A vedere Lazzaro Felice si tira fuori un paragone con Ermanno Olmi, scomparso alla vigilia dell’apertura di questa Cannes 2018, che vede il film scritto e diretto da Alice Rohrwacher nella selezione ufficiale. La regista ha presentato il film sulla croisette insieme alla sorella e trai protagonista Alba Rohrwacher, con Nicoletta Braschi, che nel film interpreta la cattiva Marchesa de Luna e con l’esordiente Adriano Tardiolo nel ruolo di Lazzaro.

 

E proprio in merito al riferimento a Olmi, la Rohrwacher replica: “Siamo in un momento in cui è doveroso ricordarlo. Il suo è uno degli sguardi che mi manca di più e ci tenevo tanto affinché lo vedesse. Purtroppo non ce l’abbiamo fatta.”

“Ho finito il film mercoledì e non sapevo proprio cosa sarebbe successo. Sono molto felice che sia stato accolto bene. È un film bislacco, libero, è come ci è venuto.”

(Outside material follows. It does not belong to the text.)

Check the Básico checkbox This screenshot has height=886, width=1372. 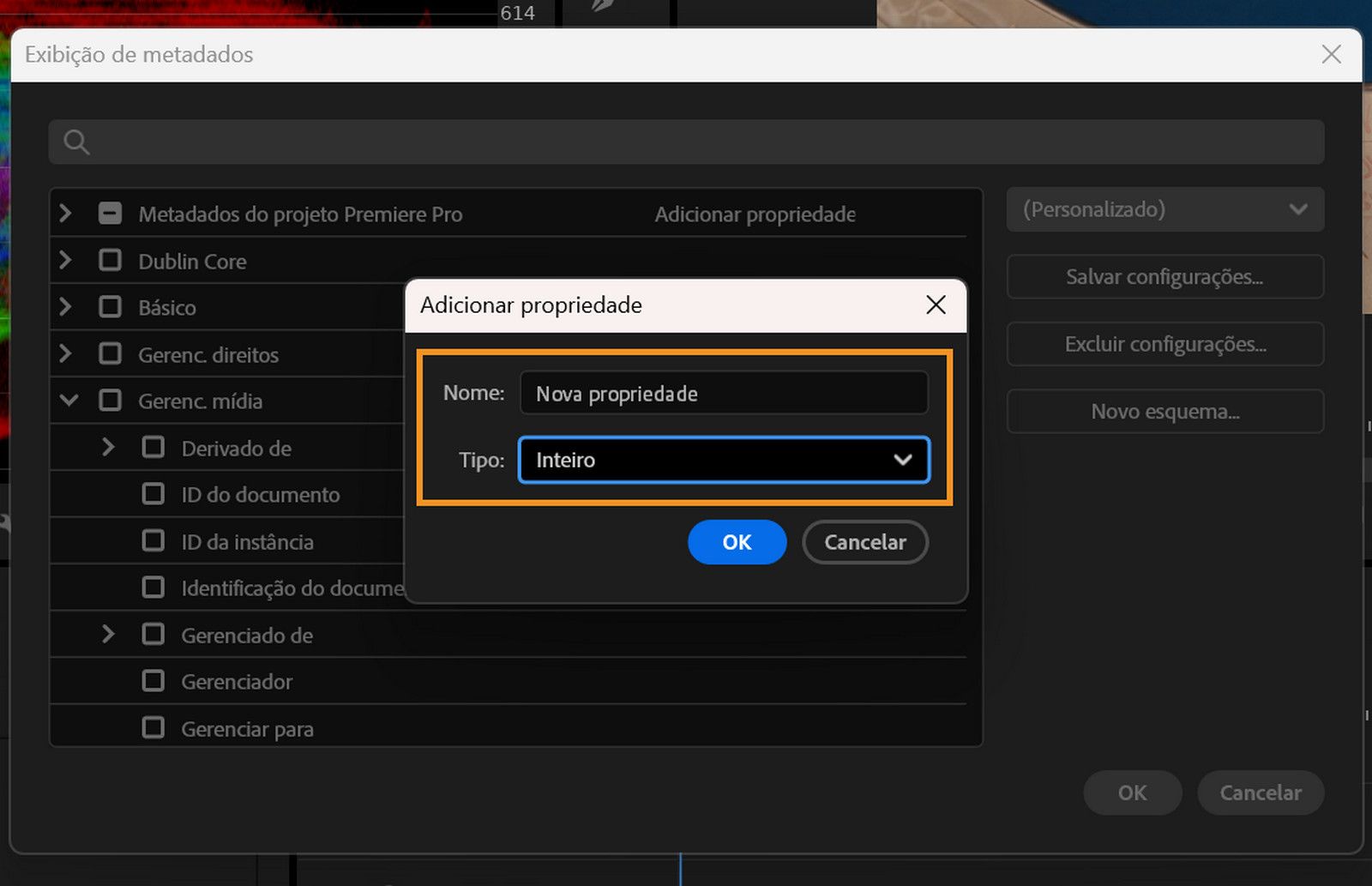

Il film presenta molte metafore religiose, riferite principalmente alla figura di San Francesco, riferimento che la regista riconosce e abbraccia: “La storia di San Francesco che non è citata nel film è ispirata a un racconto per bambini, in cui il santo non fa la morale al lupo per farlo diventare buono, ma c’è il lupo che capisce la bontà dell’uomo e decide di non mangiarlo. Questo c’entrava con la mia intenzione nel film.”

Chi sono però i Lazzaro nella vita?

“Sono quelli che stanno sempre in disparte, zitte, che non sono mai messe in primo piano, sono gli ultimi della fila pur di non disturbare e non si mettono mai in mostra. Nonostante questo film esprima in maniera netta il bene e il male, Lazzaro non ha nessun giudizio sul bene e sul male, la storia porta con sé un giudizio ma non Lazzaro, che vede il mondo come incondizionatamente buono.”

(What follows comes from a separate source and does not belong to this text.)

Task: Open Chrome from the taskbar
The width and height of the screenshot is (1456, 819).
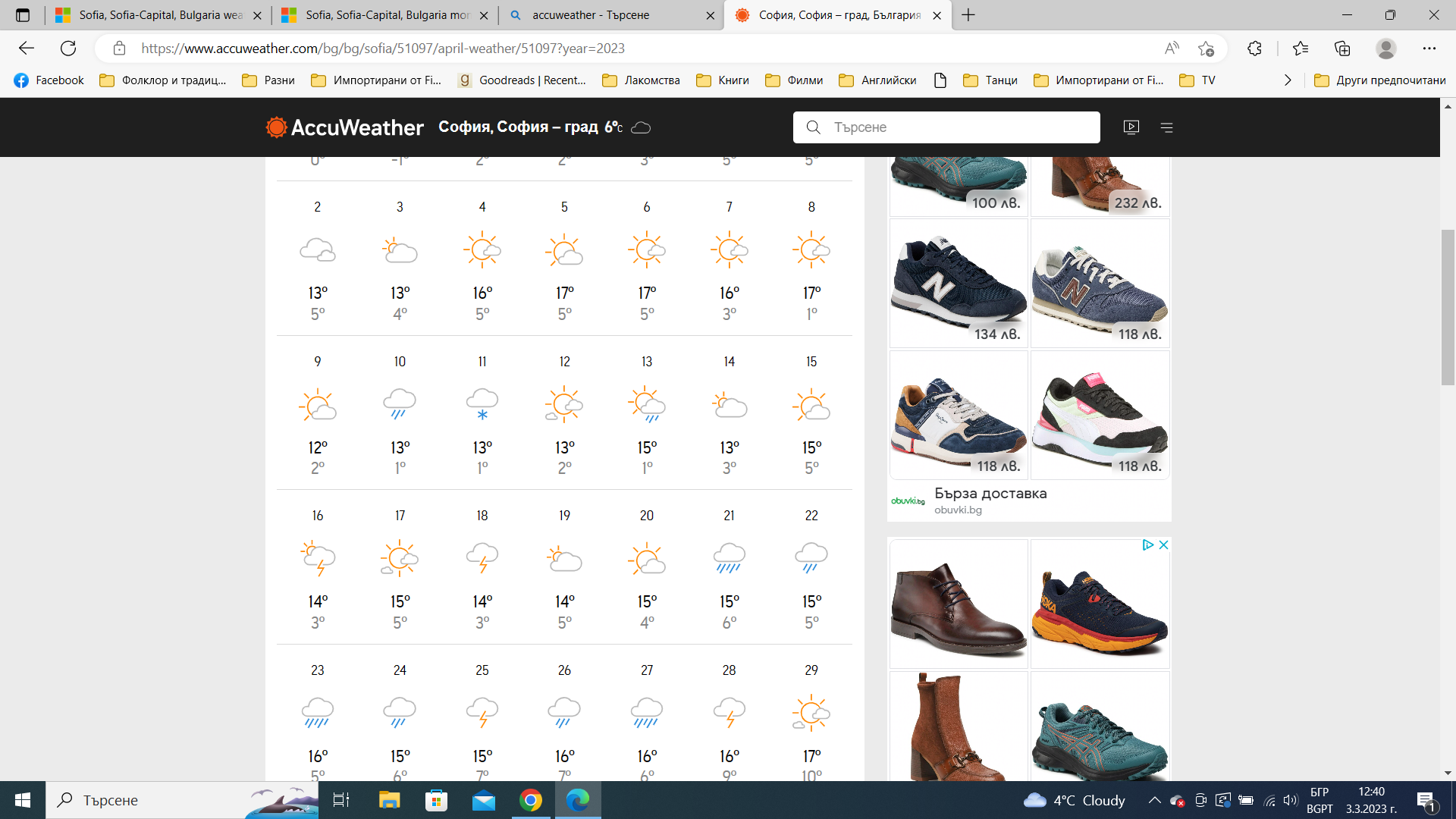Action: 531,800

Sull’importanza del suo ruolo di regista donna in concorso al Festival di Cannes che il giorno prima ha visto sfilare sul tappeto rosso le donne del cinema, ancora e di nuovo in marcia per la parità delle opportunità nel mondo dello spettacolo (e non solo), Alice Rohrwacher ha le idee molto chiare: “Io oggi ho presentato il film in quanto donna, ma anche in quanto persone. La selezione è però una selezione di sguardi sul mondo, non di maschi e femmine. Io e Alba sosteniamo il movimento, e quella di ieri è una bellissima immagine, lasciamola parlare, facciamo però che le cose cambino.”

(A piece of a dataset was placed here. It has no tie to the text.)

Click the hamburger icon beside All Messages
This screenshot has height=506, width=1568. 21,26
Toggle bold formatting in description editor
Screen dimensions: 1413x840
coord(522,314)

Sull’aspetto tecnico e visivo del film, la regista ci tiene a specificare: “Una cosa ci tengo a dirla. Abbiamo lavorato in full frame e non riuscivamo a mettere un mascherino sul volto di Lazzaro, e così abbiamo deciso di lasciare l’immagine aperta e imperfetta. Ma questa è stata la nostra esperienza nel fare il film, di apertura.”

E poi conclude: “La mia non è una storia nuova, non voleva esserlo. Di Candidi, di Lazzari, di Santi è pieno il mondo, non abbiamo bisogno di storie nuove, possiamo anche imparare a raccontarle in modo diverso.”